Garland County Panel Backs $149,200 Contract for Trash Can Count, Tracking
Originally published on Arkansas Online
An appropriation ordinance that advanced Monday night would help the county get an accurate count of residential trash cans before it puts a new sanitation contract out for bid next year, justices of the peace said.
The Garland County Quorum Court Finance Committee gave a do-pass recommendation to a $149,200 appropriation from the solid waste fund to contract Rehrig Pacific Co. for the audit. Darryl Mahoney, chairman of the county’s Public Works and Building/Environmental Services Committee, said the company will assign each can a bar code specific to an address.
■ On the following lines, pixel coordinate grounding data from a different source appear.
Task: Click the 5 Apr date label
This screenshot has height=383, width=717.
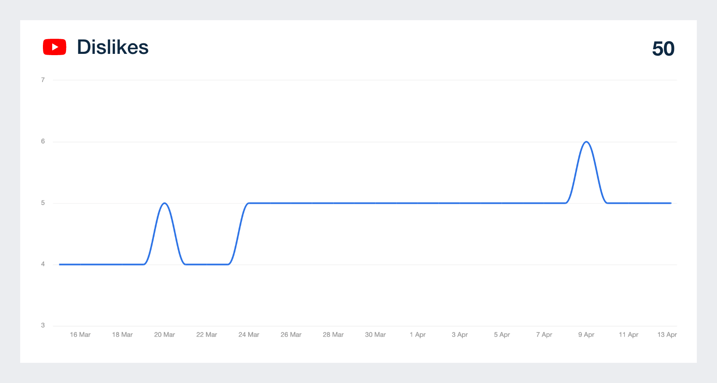Action: tap(502, 335)
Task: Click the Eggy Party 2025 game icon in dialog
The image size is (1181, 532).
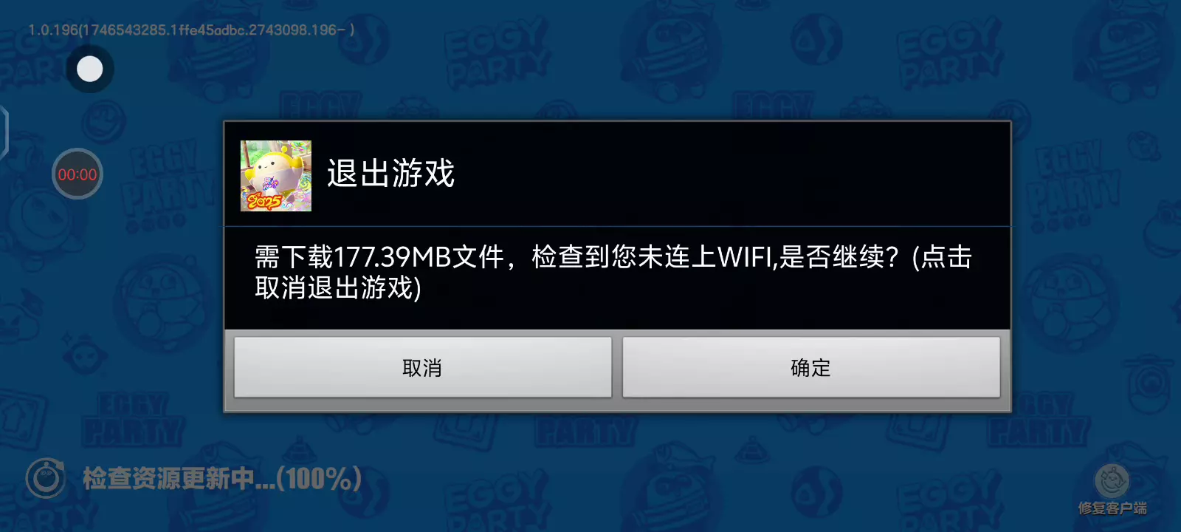Action: tap(276, 176)
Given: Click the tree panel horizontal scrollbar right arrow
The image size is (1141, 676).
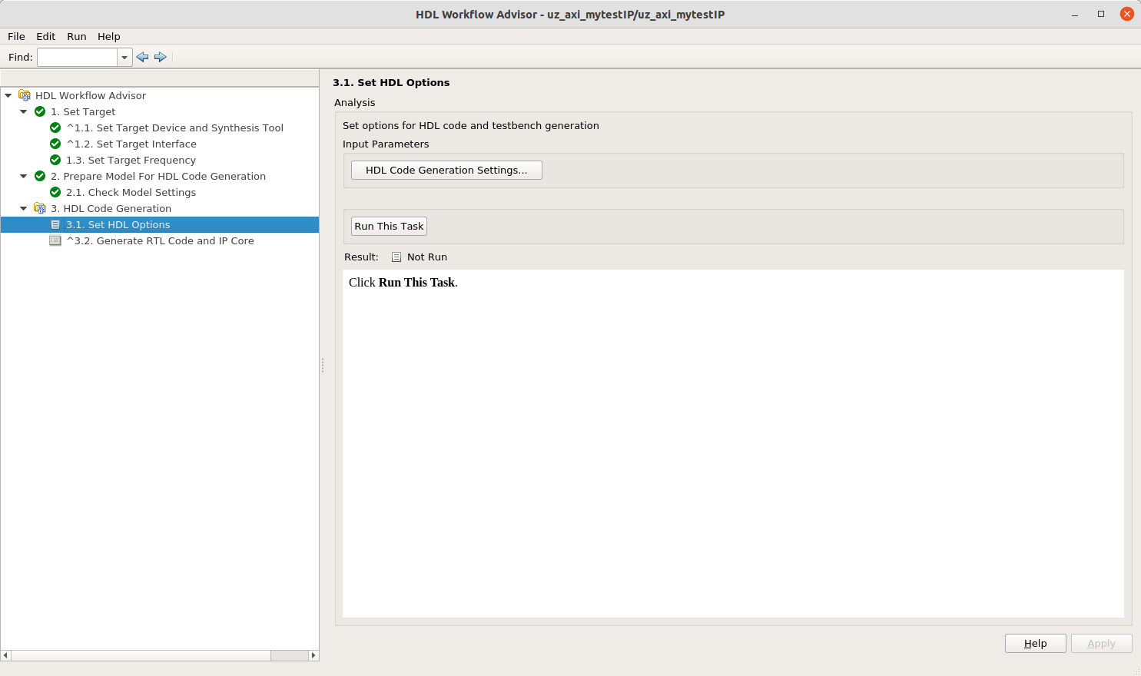Looking at the screenshot, I should pyautogui.click(x=313, y=655).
Mahoney said the county is paying for about 24,000 cans but only billing for 22,000. The county budgeted $3.1 million in contract collection fees for 2018 and projected $4.2 million in collection proceeds. The audit would raise the solid waste fund’s appropriation percentage to 77.91 percent of its $13.1 million in projected 2018 revenue, the county finance department said.
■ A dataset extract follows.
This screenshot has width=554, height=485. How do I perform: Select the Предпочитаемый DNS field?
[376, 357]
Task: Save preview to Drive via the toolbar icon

In addition to residential collection fees, the fund is projected to receive $1.6 million from the county’s half-cent sales tax and $3 million in landfill fees.
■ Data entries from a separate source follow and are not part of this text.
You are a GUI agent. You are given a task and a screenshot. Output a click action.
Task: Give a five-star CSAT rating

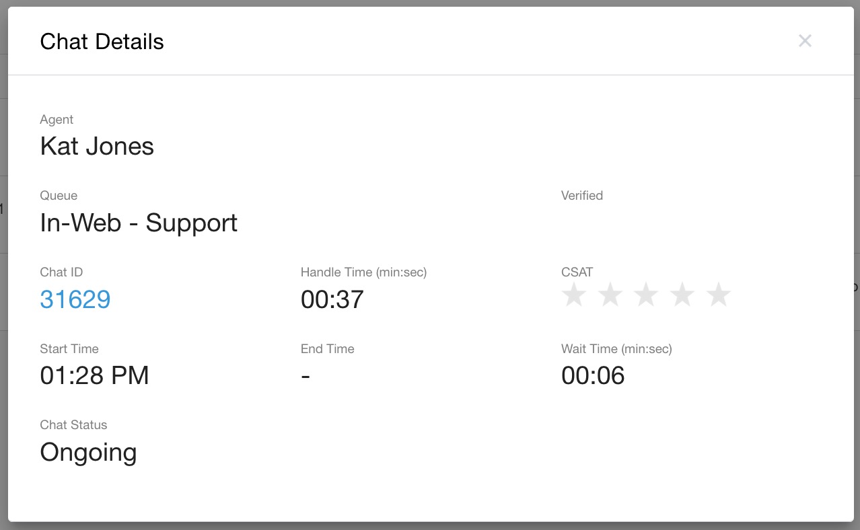click(719, 295)
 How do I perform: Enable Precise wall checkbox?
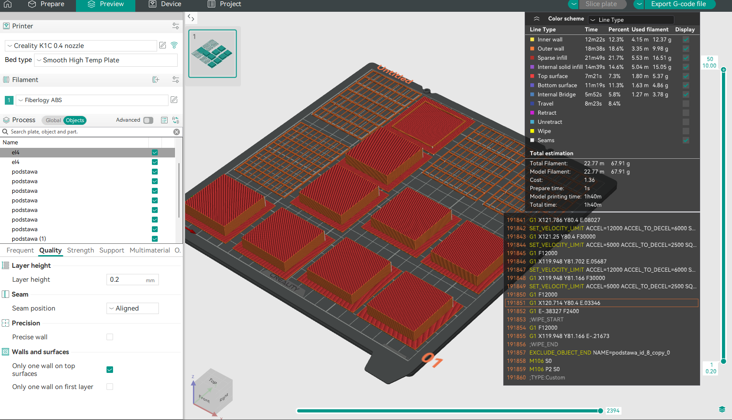pyautogui.click(x=110, y=337)
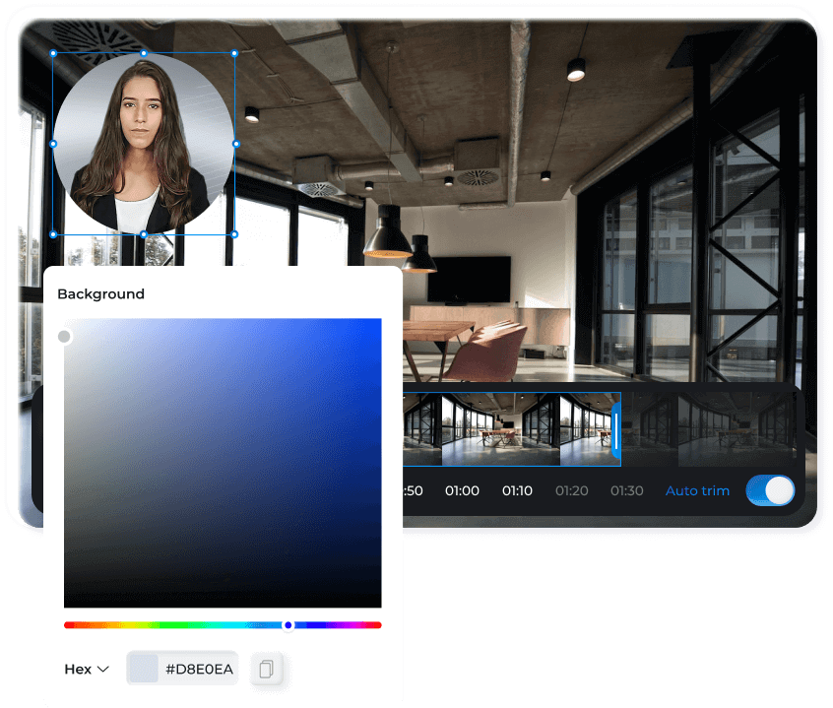Viewport: 833px width, 708px height.
Task: Select the circular webcam overlay
Action: [143, 145]
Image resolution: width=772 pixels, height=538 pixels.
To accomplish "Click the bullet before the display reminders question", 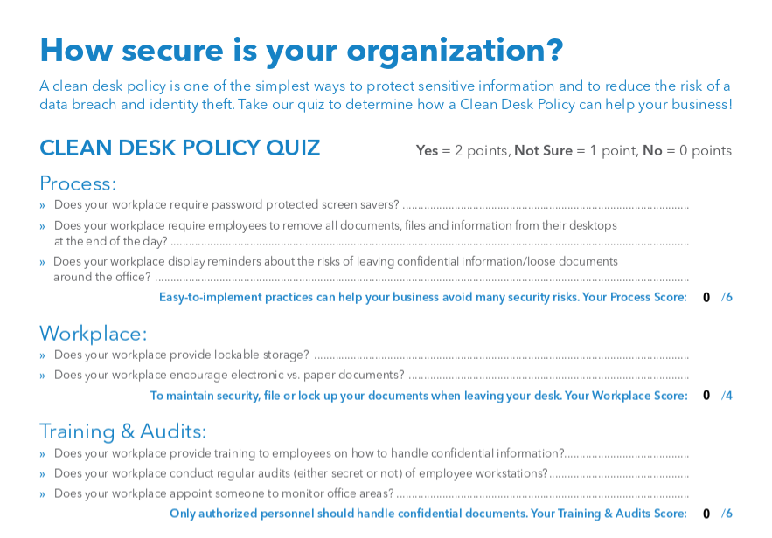I will 43,262.
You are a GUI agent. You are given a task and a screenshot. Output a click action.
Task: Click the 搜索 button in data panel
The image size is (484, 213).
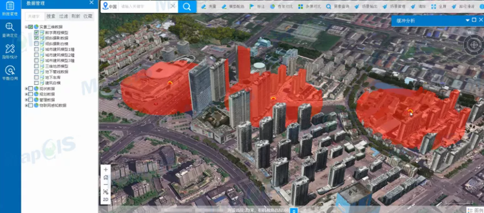point(51,17)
“At the end of the year, we should have 95 to 99 percent accuracy on how many cans we have out,” Mahoney told the committee. “So next year, when we write our contracts, we’ll know exactly how many we’ve got. It will save way more than what it’s costing us.
“House-to-house people are saying we have 24,000 cans. We’re only billing for 22,000, and we’ve got an 80-percent collection rate. So that figure’s really only getting paid for 18,000 cans.”
Mahoney said county staff, which spends most of its time delivering, picking up and repairing cans, doesn’t have time for the audit.
“Going into our new contract, I feel like hiring an independent firm to provide this audit for us is a lot better than having the county try to do it,” he told the committee. “We’ve got three people right now, and we can’t keep up with it.”
Mahoney said that after the audit is concluded, the county can pay a monthly fee of about $1,200 for software staff can use to match cans to addresses and plot optimum routes when picking up cans for repairs.
The five-year contract the county entered into with residential haulers in January 2015 expires at the end of next year.